*Work to do:*
Can you copy out the records below, starting with the line with "Where should I" and going on through the end of the records, with "logo" replaced by "icon" and nothing else changed? Leave the pictures out of your answer.

*Task inputs:*
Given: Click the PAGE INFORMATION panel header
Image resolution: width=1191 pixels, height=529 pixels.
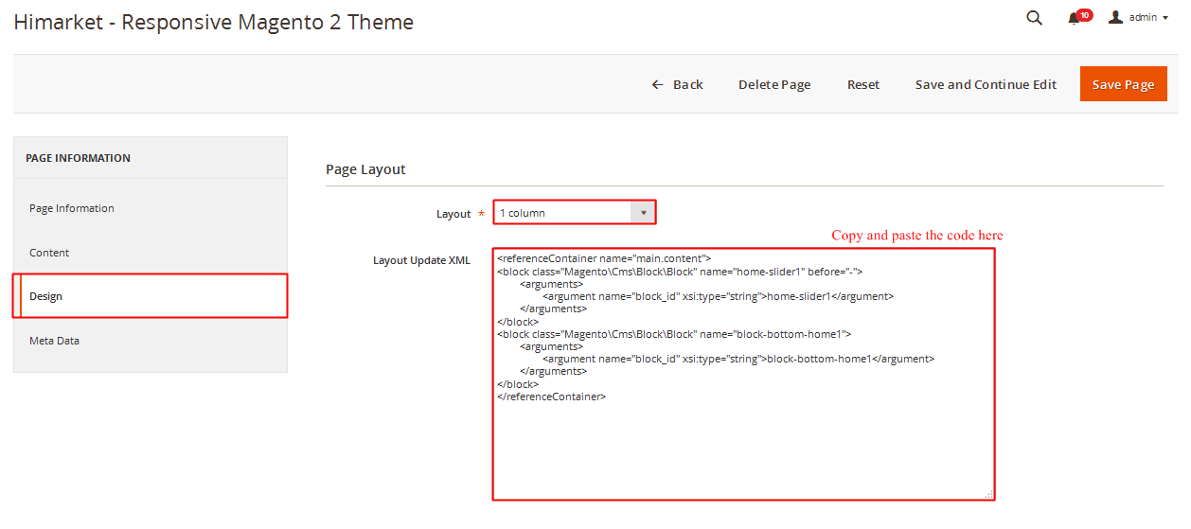Looking at the screenshot, I should (78, 158).
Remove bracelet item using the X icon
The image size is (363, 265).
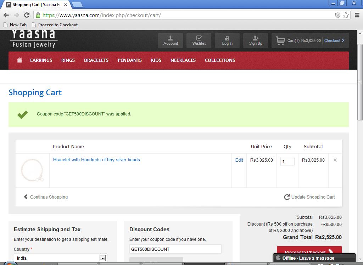click(x=335, y=160)
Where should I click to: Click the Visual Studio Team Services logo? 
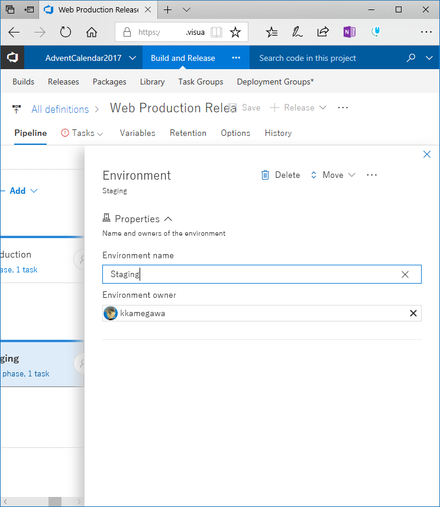(x=12, y=58)
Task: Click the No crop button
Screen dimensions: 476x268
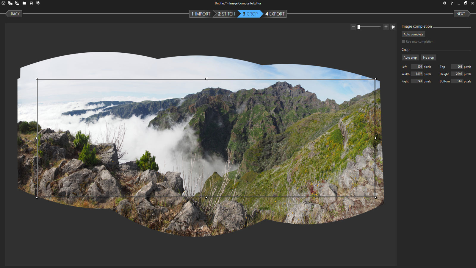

*Task result:*
Where should I click to: Click the Visual Studio Team Services icon? 
(x=12, y=58)
Task: Click the No crop button
Screen dimensions: 476x268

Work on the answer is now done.